Quantum_ Einstein, Bohr and the Great Debate About the Nature of Reality - Manjit Kumar [47]
In 1907 it was discovered that two elements produced during radioactive decay, thorium and radiothorium, were physically different but chemically identical. Every chemical test they were subjected to failed to tell them apart. During the next few years, other such sets of chemically inseparable elements were discovered. Soddy, now based at Glasgow University, suggested that the only difference between these new radioelements and those with which they shared 'complete chemical identity' was their atomic weight.67 They were like identical twins whose only distinguishing feature was a slight difference in weight.
Soddy proposed in 1910 that chemically inseparable radioelements, 'isotopes' as he later called them, were just different forms of the same element and should therefore share its slot in the periodic table.68 It was an idea at odds with the existing organisation of elements within the periodic table, which listed them in order of increasing atomic weight, with
Figure 5: The periodic table
hydrogen first and uranium last. Yet the fact that radiothorium, radioactinium, ionium, and uranium-X were all chemically identical to thorium was strong evidence in favour of Soddy's isotopes.69
Until his chats with Hevesy, Bohr had shown no interest in Rutherford's atomic model. But he now had an idea: it was not enough to distinguish between the physical and chemical properties of an atom; one had to differentiate between nuclear and atomic phenomena. Ignoring the problem of its inevitable collapse, Bohr took Rutherford's nuclear atom seriously as he tried to reconcile isotopes with the use of atomic weights to order the periodic table. 'Everything,' he said later, 'then fell into line.'70
Bohr understood that it was the charge of the nucleus in Rutherford's atom that fixed the number of electrons it contained. Since an atom was neutral, possessing no overall charge, he knew that the positive charge of the nucleus had to be balanced by the combined negative charge of all its electrons. Therefore the Rutherford model of the hydrogen atom must consist of a nuclear charge of plus one and a single electron with a charge of minus one. Helium with a nuclear charge of plus two must have two electrons. This increase in nuclear charge coupled to a corresponding number of electrons led all the way up to the then heaviest-known element, uranium, with a nuclear charge of 92.

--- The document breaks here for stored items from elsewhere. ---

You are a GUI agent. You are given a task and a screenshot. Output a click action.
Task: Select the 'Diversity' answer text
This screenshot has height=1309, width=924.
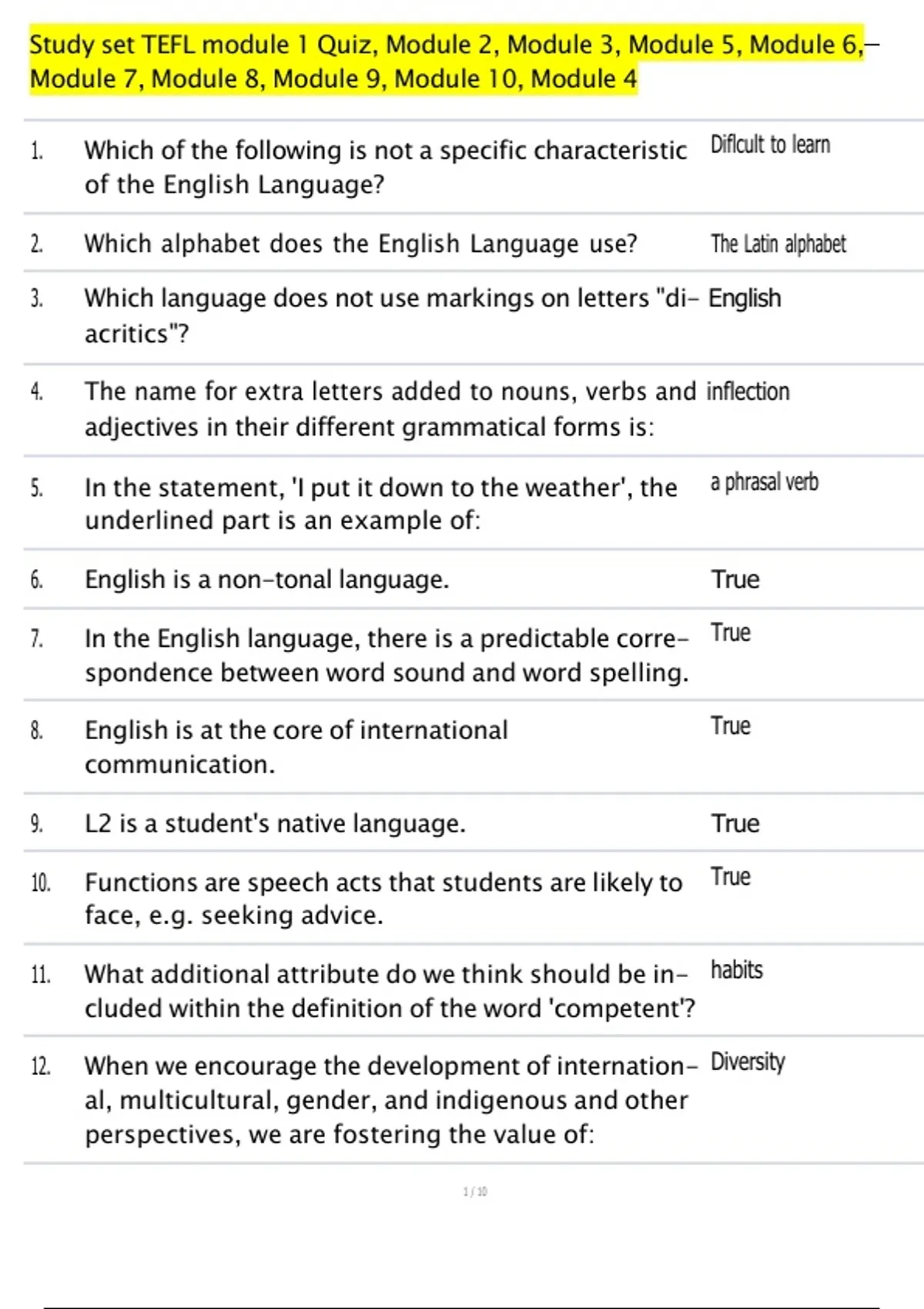(747, 1062)
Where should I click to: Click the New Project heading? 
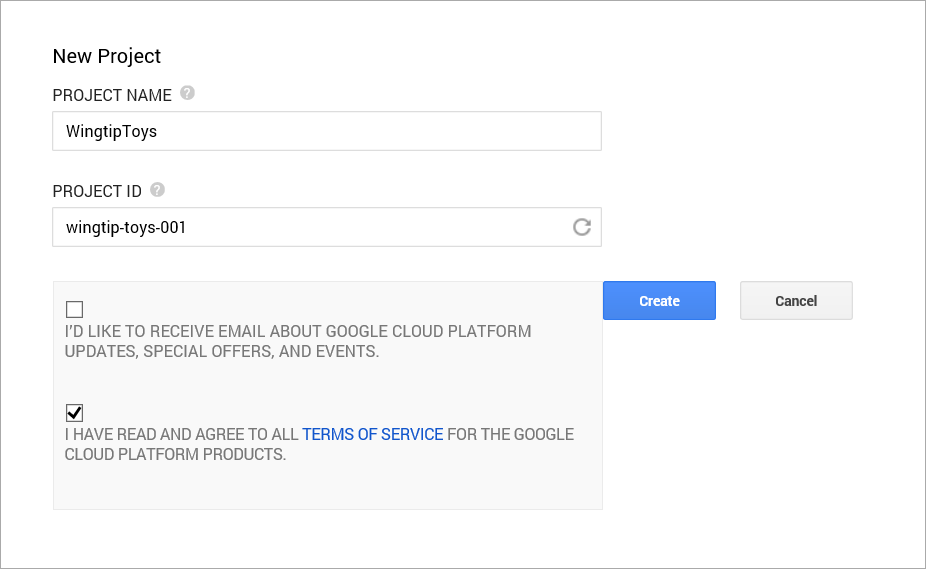(107, 56)
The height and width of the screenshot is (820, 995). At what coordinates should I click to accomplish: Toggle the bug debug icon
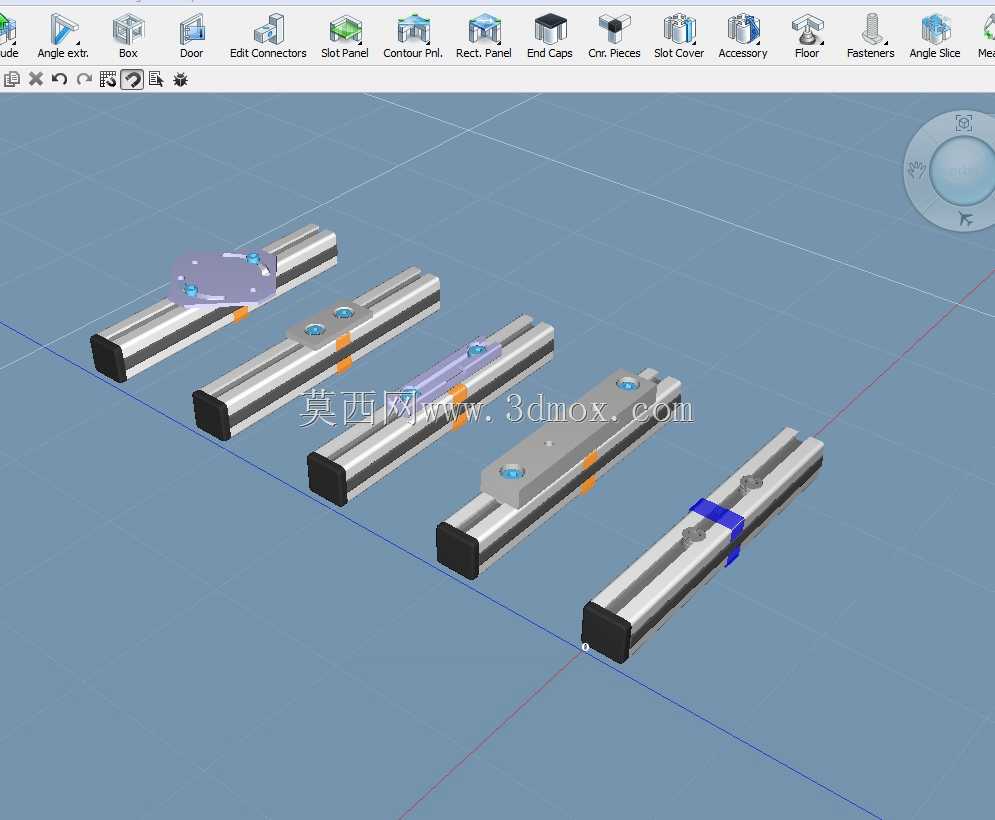[180, 79]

For Bohr the conclusion was unmistakable: it was nuclear charge and not atomic weight that determined the position of an element within the periodic table. From here he took the short step to the concept of isotopes. It was Bohr, not Soddy, who recognised nuclear charge as being the fundamental property that tied together different radioelements that were chemically identical but physically different. The periodic table could accommodate all the radioelements; they just had to be housed according to nuclear charge.
At a stroke, Bohr was able to explain why Hevesy had been unable to separate lead and radium-D. If the electrons determined the chemical properties of an element, then any two with the same number and arrangement of electrons would be identical twins, chemically inseparable. Lead and radium-D had the same nuclear charge, 82, and therefore the same number of electrons, 82, resulting in 'complete chemical identity'. Physically they were distinct because of their different nuclear masses: approximately 207 for lead and 210 for radium-D. Bohr had worked out that radium-D was an isotope of lead and as a result it was impossible to separate the two by any chemical means. Later, all isotopes were labelled with the name of the element of which they were an isotope and their atomic weight. Radium-D was lead-210.
Bohr had grasped the essential